DATA SHOWN START

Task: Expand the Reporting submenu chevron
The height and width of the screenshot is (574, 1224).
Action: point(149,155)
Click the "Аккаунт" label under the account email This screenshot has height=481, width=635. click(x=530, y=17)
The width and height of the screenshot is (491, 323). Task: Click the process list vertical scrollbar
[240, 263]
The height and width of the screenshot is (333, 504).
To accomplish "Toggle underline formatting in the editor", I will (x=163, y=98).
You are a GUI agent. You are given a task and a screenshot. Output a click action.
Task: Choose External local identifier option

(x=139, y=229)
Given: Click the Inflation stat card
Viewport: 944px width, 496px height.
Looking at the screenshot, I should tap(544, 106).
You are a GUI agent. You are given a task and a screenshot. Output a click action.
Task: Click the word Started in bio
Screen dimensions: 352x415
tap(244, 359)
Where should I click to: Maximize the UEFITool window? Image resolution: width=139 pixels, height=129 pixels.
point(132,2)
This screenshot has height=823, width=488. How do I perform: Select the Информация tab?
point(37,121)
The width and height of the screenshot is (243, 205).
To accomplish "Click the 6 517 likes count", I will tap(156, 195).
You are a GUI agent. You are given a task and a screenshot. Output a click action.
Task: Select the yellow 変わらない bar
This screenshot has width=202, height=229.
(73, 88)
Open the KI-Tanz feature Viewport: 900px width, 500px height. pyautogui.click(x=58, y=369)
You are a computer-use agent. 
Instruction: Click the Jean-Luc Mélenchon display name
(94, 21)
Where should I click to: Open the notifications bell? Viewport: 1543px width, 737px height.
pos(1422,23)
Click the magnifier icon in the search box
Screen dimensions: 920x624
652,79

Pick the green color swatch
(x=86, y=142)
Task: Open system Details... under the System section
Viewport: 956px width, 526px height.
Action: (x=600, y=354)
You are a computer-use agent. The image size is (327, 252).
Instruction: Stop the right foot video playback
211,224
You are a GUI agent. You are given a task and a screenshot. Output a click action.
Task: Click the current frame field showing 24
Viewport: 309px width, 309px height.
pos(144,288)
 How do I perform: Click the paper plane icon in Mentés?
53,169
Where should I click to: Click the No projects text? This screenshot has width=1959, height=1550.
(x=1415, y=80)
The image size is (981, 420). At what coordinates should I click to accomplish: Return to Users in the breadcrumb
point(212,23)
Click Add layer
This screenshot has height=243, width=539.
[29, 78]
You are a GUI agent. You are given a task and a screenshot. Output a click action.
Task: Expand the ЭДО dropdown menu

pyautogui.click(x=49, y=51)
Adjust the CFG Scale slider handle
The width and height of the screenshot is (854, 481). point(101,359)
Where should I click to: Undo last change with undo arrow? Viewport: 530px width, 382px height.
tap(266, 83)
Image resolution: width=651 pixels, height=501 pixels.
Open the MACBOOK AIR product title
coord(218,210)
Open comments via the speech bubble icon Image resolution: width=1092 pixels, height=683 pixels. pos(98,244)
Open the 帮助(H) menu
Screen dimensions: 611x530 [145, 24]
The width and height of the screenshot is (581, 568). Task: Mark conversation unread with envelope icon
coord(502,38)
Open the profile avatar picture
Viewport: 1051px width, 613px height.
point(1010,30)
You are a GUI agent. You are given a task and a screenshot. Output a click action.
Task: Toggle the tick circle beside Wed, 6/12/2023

DATA SHOWN END

== WHAT THE TASK REQUIRES ==
A single integer is the expected output: the number of lines in the data that include the word "Toggle".

== COMPLETED EXERCISE ==
2